Challenging the comfort clichés of hospice work

“It’s not like I want to belittle that kind of offering of comfort, but I also want to say that there’s an opportunity to be uncertain and to express this interruption to the way we’ve organized our lives,” Kinder-Pyle said. “Certainly it’s refreshing for many people for a pastor or a chaplain or any person offering comfort to come into a situation and say ‘I don’t know, let’s wonder about that together.’ ”

Kinder-Pyle feels like hospice chaplaincy specifically has often been commodified and turned into a “bureaucratic business model.” He thinks that the themes discussed in his book will resonate with an individual who may be trapped within this system and is unsure of how they could rework what has become the expectation within in this specific line of work.

“It’s for someone who comes with their formulas or their strategies, saying ‘it’s gonna be OK,’ ” Kinder-Pyle said. “I’m not saying things aren’t going to be OK. I’m saying it’s beautiful to give people the space and time to wonder.”

Along with that wonder is the uncertainty that comes with this ultimate interruption in one’s life. A line from the opening essay in his book reads “Come hell or high water, hold space. Come dogma or desperation, hold space,” emphasizing the importance of the humanity required of the workers who sit in a moment of discomfort for what is about to occur.

Randy Bush, a former classmate of Kinder-Pyle’s at Princeton Theological Seminary and reader of his book, echoed this necessity for holding space by being present within these emotional and profound moments .

“In many cases, you offer pastoral support through a ministry of presence – of simply being there with and for the family and loved ones,” Bush said.

Bush wrote a blurb for the cover of Kinder-Pyle’s book, in which he discussed this space for genuine care that hospice chaplains have the opportunity to administer. The “ministry of presence” that he mentioned touched on themes of humanity and decommodification of the business model as a whole.

The theme of interruption in chaplaincy

“I referenced Scott’s own comments about the interruptions of chaplaincy and ministry – the breaking into a sacred space around a dying person’s bed to offer a prayer, to listen to a story, to simply be there in a time of need,” Bush said. “In ‘end of life’ settings or hospital recovery rooms, those caring interruptions can be truly life-giving.”

The caring interruption that Bush spoke on runs counter to the environment that Kinder-Pyle and other hospice chaplains have been encouraged to create for those within their final stage of life. Kinder-Pyle commented on this within his opening essay of the book.

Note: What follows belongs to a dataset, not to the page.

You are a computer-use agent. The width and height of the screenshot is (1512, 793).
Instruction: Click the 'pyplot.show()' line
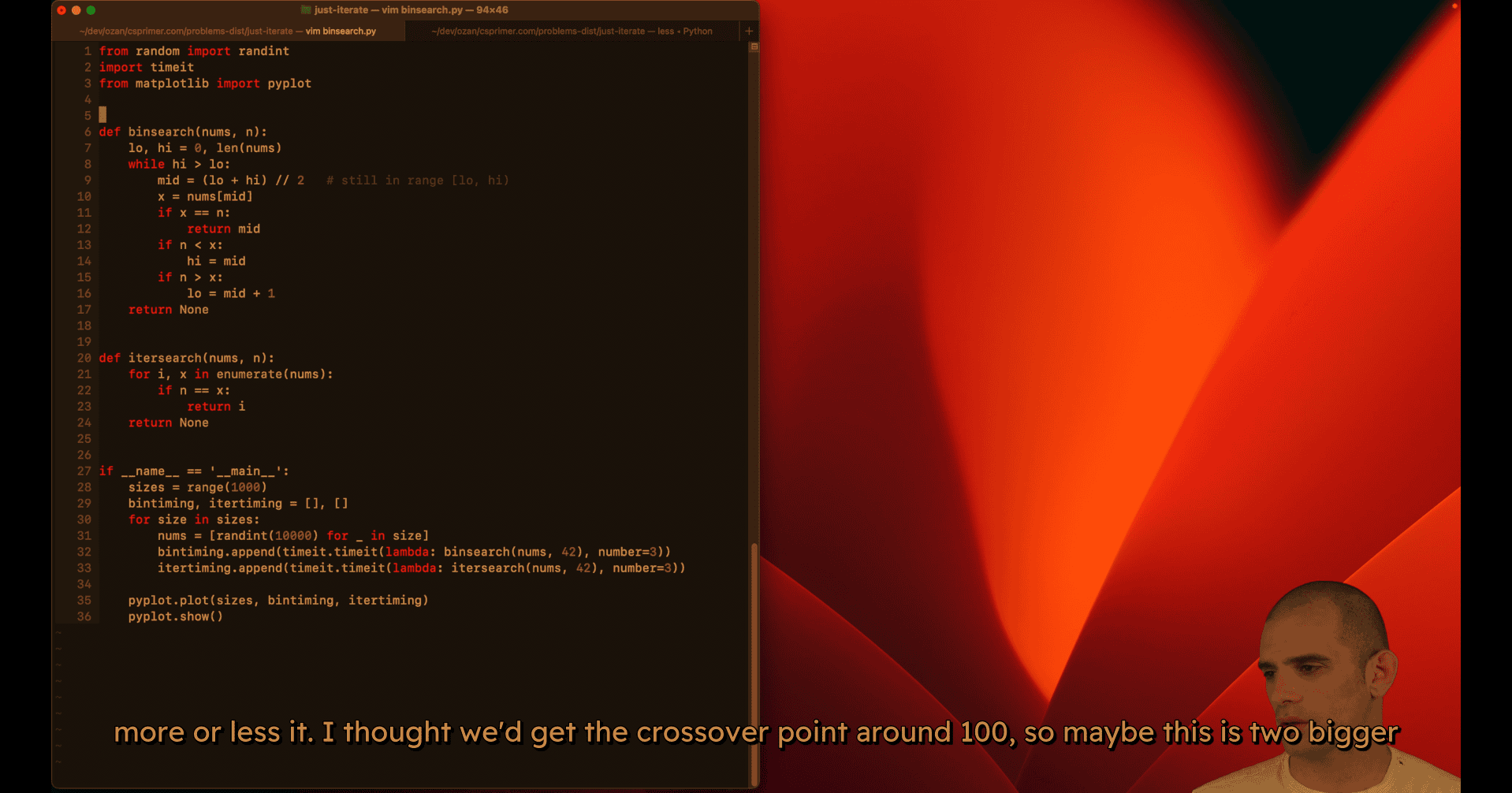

“That essay is addressing hospice workers who are being told to be professional and characterize things on a professional basis,” Kinder-Pyle said. “I want to do that, too. But for the patient themselves, I want to have a moment of mystery, of encountering the mystery of mortality.”

Kinder-Pyle feels like his book is not only for those within similar lines of work as his own. He believes it can spark a conversation among a much vaster crowd.

“My hope is that not just care professionals, but those who receive their care will have an opportunity to use their imaginations and pay attention to what’s been happening around them,” Kinder-Pyle said.